La particularité syrienne, contrairement à la Tunisie ou à l’Égypte, est la division communautaire de la population qui a restreint la révolte aux arabes sunnites, aux Kurdes dans le nord mais selon un autre agenda, tandis que les minorités religieuses restaient en dehors du mouvement de révolte. Une autre caractéristique de la Syrie est la démographie galopante de ce pays, mais différente selon les communautés puisque si les alaouites, les druzes et les chrétiens n’ont pas plus de deux enfants par femme, les arabes sunnites restent à une moyenne élevée. Si bien qu’en une génération, la part des minorités religieuses, piliers du régime, est passées de 30 % à 20 % de la population syrienne. En toute logique politique, il faut donc réduire le poids démographique de la classe et de la communauté "dangereuse" [pour le régime]. Voilà pourquoi, des millions de Syriens sont poussés vers l’extérieur. Aujourd’hui, ils sont essentiellement au Liban, en Jordanie, en Turquie et en Allemagne. Pour l’instant, l’Europe a trouvé un deal avec [le président turc] Erdogan : on ferme les yeux sur la répression en Turquie, sur celle à l’égard des Kurdes, on ne dit rien sur Afrin et on paye grassement la Turquie pour qu’elle garde les réfugiés. Le président turc a un moyen de chantage énorme sur l’Europe, et à tout moment, il peut ouvrir les vannes. L’Europe n’a pas de plan B.

L’organisation État islamique est-elle finalement le grand perdant de ces sept années de guerre ?

Le grand perdant reste le peuple syrien. Ces deux dernières années, l'État islamique a été effectivement quasi éliminé de la scène mais c’est un serpent de mer. Il ressurgira sous la forme d’un autre avatar.
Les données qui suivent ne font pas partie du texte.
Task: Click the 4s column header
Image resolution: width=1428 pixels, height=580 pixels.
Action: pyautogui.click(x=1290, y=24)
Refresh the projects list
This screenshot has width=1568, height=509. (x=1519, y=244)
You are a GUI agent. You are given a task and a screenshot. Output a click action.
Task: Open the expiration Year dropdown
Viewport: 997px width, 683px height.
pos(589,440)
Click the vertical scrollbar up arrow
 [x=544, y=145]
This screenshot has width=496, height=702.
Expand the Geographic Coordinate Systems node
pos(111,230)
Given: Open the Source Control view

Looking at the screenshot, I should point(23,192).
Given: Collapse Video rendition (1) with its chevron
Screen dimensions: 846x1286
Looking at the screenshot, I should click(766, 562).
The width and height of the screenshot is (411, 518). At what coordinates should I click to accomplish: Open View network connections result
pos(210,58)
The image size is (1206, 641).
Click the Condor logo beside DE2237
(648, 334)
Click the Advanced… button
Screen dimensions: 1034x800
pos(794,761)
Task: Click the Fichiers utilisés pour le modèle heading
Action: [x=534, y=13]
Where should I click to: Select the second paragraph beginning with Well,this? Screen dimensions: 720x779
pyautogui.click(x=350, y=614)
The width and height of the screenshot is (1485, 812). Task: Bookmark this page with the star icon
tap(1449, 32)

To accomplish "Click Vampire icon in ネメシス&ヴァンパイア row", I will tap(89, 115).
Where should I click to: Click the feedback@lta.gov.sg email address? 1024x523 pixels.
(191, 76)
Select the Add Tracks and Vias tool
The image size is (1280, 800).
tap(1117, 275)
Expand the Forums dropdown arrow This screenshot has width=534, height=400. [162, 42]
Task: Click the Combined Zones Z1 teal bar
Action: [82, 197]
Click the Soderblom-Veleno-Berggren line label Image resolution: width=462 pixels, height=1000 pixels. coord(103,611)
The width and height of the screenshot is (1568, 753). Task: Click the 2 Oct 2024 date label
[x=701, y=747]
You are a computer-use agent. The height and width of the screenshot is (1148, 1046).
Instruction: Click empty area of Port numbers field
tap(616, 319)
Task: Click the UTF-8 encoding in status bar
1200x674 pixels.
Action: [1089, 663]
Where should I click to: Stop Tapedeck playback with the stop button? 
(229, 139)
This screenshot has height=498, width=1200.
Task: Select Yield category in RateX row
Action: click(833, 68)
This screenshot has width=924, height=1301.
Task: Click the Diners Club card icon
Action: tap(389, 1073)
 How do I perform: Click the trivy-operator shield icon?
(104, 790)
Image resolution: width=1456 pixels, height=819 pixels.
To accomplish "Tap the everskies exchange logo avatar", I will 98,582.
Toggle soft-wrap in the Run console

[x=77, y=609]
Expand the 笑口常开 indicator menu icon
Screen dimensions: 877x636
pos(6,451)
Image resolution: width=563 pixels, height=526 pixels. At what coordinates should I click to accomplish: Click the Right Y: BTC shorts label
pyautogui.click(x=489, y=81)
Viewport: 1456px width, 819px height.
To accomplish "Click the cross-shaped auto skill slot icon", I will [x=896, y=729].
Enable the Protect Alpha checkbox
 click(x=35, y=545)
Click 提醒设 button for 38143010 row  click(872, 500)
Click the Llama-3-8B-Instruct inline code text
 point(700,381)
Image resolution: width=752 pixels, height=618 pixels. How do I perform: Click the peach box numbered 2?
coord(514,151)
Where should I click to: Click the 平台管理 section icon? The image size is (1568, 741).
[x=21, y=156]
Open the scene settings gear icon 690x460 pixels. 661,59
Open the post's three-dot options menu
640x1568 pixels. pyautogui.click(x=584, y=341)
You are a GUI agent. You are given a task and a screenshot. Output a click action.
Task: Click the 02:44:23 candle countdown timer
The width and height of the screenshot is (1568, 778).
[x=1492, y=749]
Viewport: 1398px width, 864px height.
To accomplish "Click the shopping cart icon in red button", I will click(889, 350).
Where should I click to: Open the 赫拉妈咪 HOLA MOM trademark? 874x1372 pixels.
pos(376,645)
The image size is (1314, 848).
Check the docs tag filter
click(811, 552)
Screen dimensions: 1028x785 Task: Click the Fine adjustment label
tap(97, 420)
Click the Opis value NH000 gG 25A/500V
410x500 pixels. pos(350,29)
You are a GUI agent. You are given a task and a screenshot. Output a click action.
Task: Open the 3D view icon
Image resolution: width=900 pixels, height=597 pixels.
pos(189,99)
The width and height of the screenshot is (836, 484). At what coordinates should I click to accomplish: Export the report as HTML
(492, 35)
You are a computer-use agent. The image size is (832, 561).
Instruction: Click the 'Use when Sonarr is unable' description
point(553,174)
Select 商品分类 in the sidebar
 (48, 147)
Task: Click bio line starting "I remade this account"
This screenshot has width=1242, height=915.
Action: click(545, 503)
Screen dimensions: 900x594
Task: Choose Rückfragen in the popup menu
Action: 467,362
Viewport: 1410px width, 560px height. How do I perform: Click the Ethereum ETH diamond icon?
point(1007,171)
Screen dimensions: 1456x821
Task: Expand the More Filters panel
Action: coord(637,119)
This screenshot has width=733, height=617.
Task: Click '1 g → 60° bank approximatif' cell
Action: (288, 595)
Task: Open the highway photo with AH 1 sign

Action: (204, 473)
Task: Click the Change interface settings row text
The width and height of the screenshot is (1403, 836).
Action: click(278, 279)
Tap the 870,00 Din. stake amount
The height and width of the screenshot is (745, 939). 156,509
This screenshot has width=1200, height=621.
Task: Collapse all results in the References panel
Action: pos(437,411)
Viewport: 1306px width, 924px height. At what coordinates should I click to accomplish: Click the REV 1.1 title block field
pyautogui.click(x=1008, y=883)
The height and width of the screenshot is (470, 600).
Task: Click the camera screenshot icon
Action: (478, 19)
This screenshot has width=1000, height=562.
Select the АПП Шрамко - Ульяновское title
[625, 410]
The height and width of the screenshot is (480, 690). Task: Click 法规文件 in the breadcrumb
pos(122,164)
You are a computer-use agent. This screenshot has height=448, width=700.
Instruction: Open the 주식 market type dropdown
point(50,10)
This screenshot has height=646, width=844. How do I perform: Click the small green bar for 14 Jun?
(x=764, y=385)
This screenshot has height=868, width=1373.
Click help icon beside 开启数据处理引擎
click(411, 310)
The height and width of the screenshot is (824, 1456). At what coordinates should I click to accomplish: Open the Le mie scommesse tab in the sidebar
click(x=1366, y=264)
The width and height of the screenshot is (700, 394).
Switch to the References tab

Al-Qaïda en Irak, dirigée par Abou Moussab al-Zarqaoui, a donné naissance à l’État islamique une première fois en 2006. Le mouvement a mené l’insurrection contre les Américains jusqu’en 2011. Il est ensuite entré dans la clandestinité et a ressurgi sous la forme d’Al-Nosra, puis de l’État islamique en Syrie et au Levant en 2013. L’État islamique a profité de la guerre en Syrie pour s’implanter dans ce pays, puis il a lancé l’insurrection en Irak en 2014. Désormais, il repart dans la clandestinité mais on n’en n’a pas fini avec lui.

Vladimir Poutine a réussi à s’imposer comme leader incontournable dans la région. Est-ce finalement le grand gagnant ?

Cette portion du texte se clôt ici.